Last week, a Manhattan federal judge ruled in favor of four major publishing companies in their suit against the Internet Archive for scanning and lending digital copies of copyright protected books without permission. Here is what you need to know:
Four major publishers – Hachette Book Group Inc., HarperCollins Publishers LLC, Penguin Random House LLC, and John Wiley & Sons Inc. – sued Internet Archive in June 2020 for unlawful use of 127 copyright protected books by scanning print copies of those books and lending digital copies to its users without any licensing agreements or payment to authors or publishers in the early days of COVID-19.
Internet Archive ("IA"), an organization whose professed mission is to provide universal, democratized access to knowledge, disputed the publisher’s allegations, explaining that it is merely bringing “traditional library lending into the digital age, allowing library books to be more effectively used to benefit the public that bought them.”

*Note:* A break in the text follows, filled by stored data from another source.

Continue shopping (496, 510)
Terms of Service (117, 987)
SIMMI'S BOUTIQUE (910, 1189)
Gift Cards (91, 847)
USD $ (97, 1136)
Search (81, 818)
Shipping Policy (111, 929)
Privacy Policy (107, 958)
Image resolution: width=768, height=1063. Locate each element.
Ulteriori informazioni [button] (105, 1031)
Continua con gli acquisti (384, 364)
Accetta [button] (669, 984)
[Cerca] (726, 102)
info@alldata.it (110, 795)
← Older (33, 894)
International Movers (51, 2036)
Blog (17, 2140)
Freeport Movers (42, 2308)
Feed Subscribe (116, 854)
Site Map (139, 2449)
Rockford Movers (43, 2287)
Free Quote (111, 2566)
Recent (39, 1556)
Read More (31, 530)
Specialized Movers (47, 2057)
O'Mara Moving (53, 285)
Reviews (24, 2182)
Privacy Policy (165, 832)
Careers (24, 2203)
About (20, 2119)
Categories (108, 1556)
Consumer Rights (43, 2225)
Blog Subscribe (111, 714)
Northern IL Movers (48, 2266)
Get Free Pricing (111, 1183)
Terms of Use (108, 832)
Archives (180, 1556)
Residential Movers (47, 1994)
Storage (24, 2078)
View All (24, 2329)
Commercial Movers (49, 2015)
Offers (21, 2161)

The parties filed dueling motions for summary judgment in July of 2022. The publishers argued that IA’s practice is clear copyright infringement on a mass-scale, while IA argued that its secondary use of the original books is lawful under the doctrine of fair use.
Fair use promotes freedom of expression by permitting unlicensed use – or “secondary use” – of copyright protected works in certain circumstances. To determine whether a secondary use of an original work is “fair use,” Second Circuit courts ask primarily whether the secondary use at issue is “transformative.” Andy Warhol Found. for the Visual Arts, Inc. v. Goldsmith, 11 F.4th 26, 37 (2d Cir. 2021), cert. granted, 142 S. Ct. 1412 (2022). Transformative use of an original work must do more than just repackage or republish the work – it must add something new, with a further purpose or different character. A secondary use may also be transformative if it expands the utility of the original work.

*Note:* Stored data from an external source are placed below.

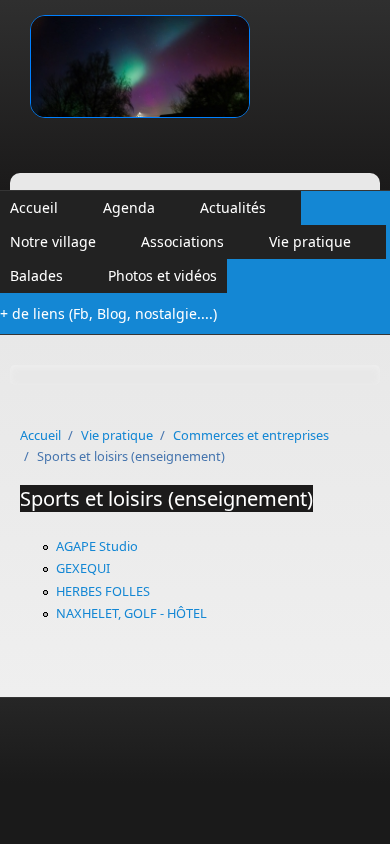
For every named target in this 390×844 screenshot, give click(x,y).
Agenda (129, 207)
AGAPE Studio (97, 546)
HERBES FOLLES (103, 591)
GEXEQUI (83, 568)
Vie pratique (310, 241)
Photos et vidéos (162, 275)
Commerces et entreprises (251, 435)
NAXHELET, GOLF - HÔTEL (131, 613)
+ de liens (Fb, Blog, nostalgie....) (108, 313)
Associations (182, 241)
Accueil (34, 207)
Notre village (53, 241)
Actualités (233, 207)
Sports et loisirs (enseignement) (166, 498)
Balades (36, 275)
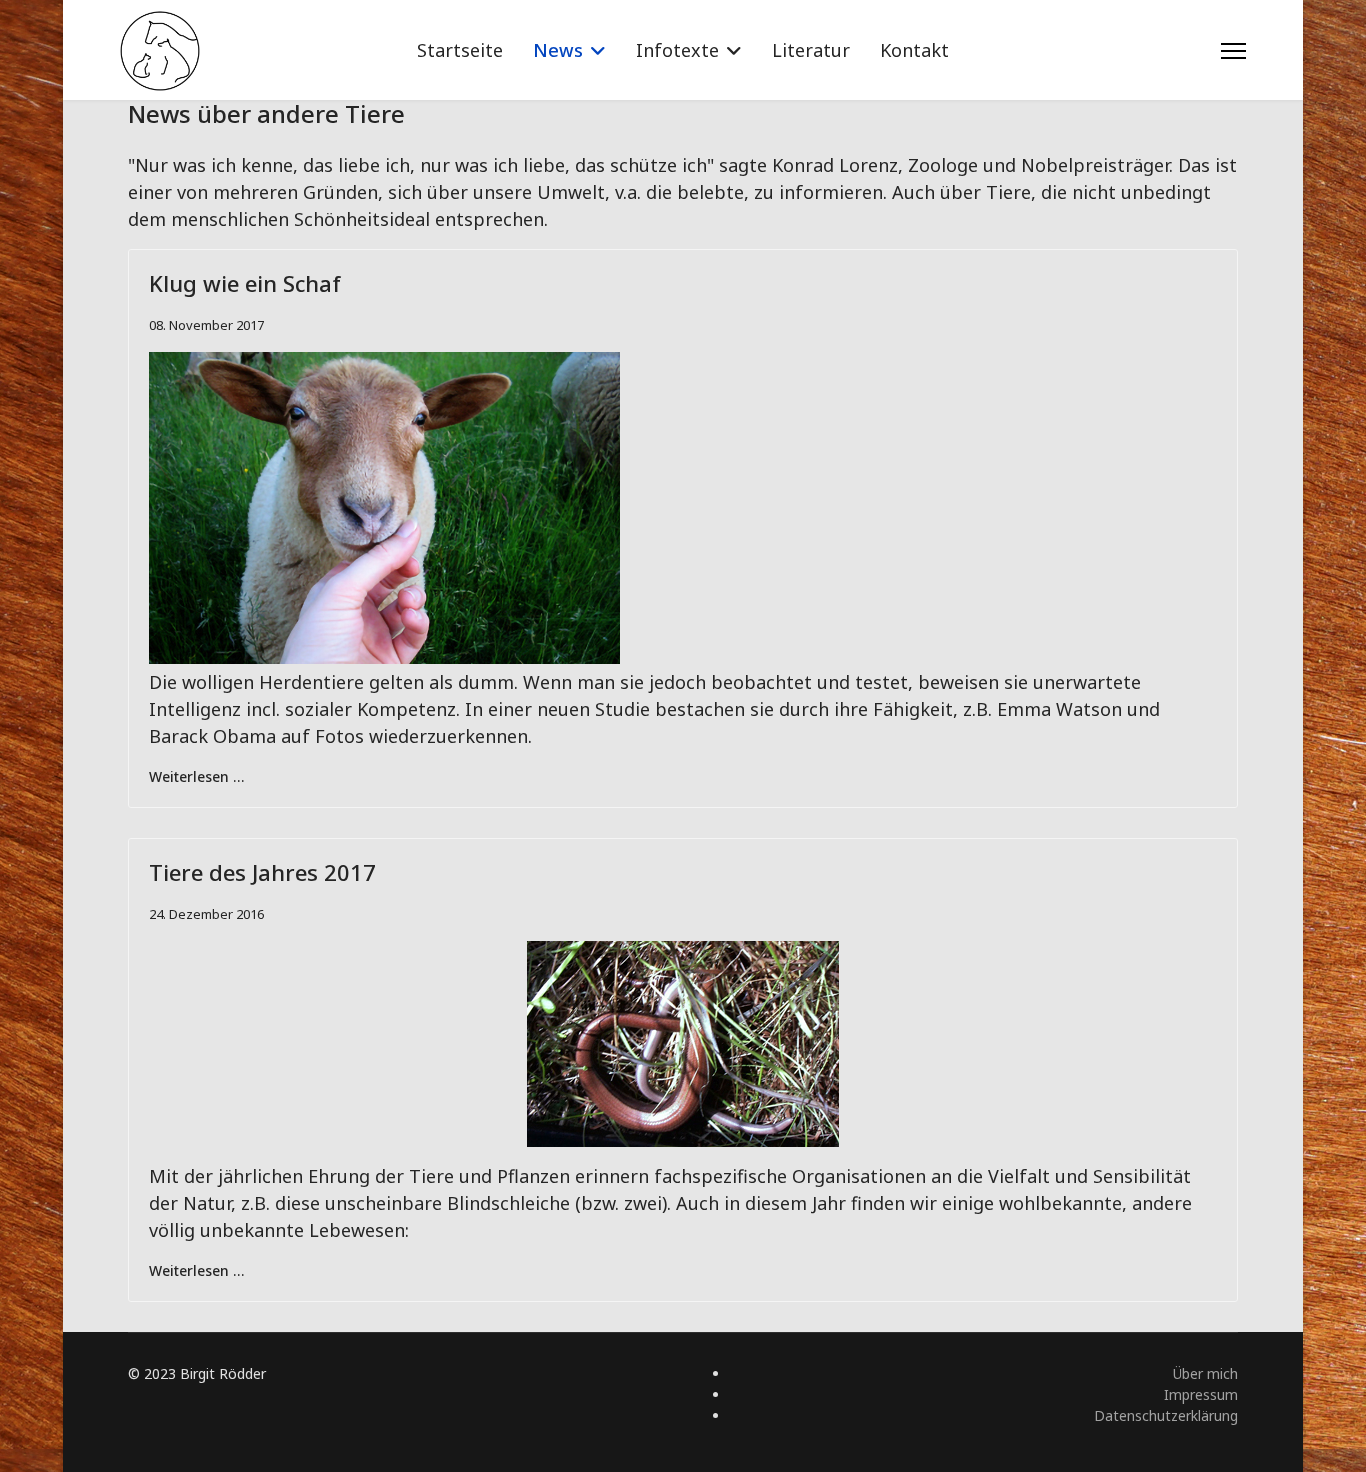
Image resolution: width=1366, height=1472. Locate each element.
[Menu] (1233, 51)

IA told the court in its brief that an organization has the right to make copies of its print book to facilitate the digital lending of that book, as long as only one person at a time can borrow the book for each copy purchased. According to IA, in exercising its right, it performs the transformative function of making the delivery of library books more efficient and convenient.
SDNY Judge Koeltl disagreed, stating that “there is no such right, which risks eviscerating the rights of authors and publishers to profit from the creation and dissemination of derivatives of their protected works.” Judge Koeltl's March 24, 2023 decision can be found here. Siding with the publishers, the court determined that there is nothing transformative about IA’a secondary use of the books. By merely scanning the original works to create e-books, IA’s secondary use neither provides criticism, commentary, or information, nor expands the utility of the original works. It is not excused by the doctrine of fair use. IA’s practice is – as a matter of law – a violation of the publishers’ exclusive rights to prepare, display, and distribute derivate works based on their copyrighted works, the court held last Friday.
Internet Archive says that it plans to appeal the ruling.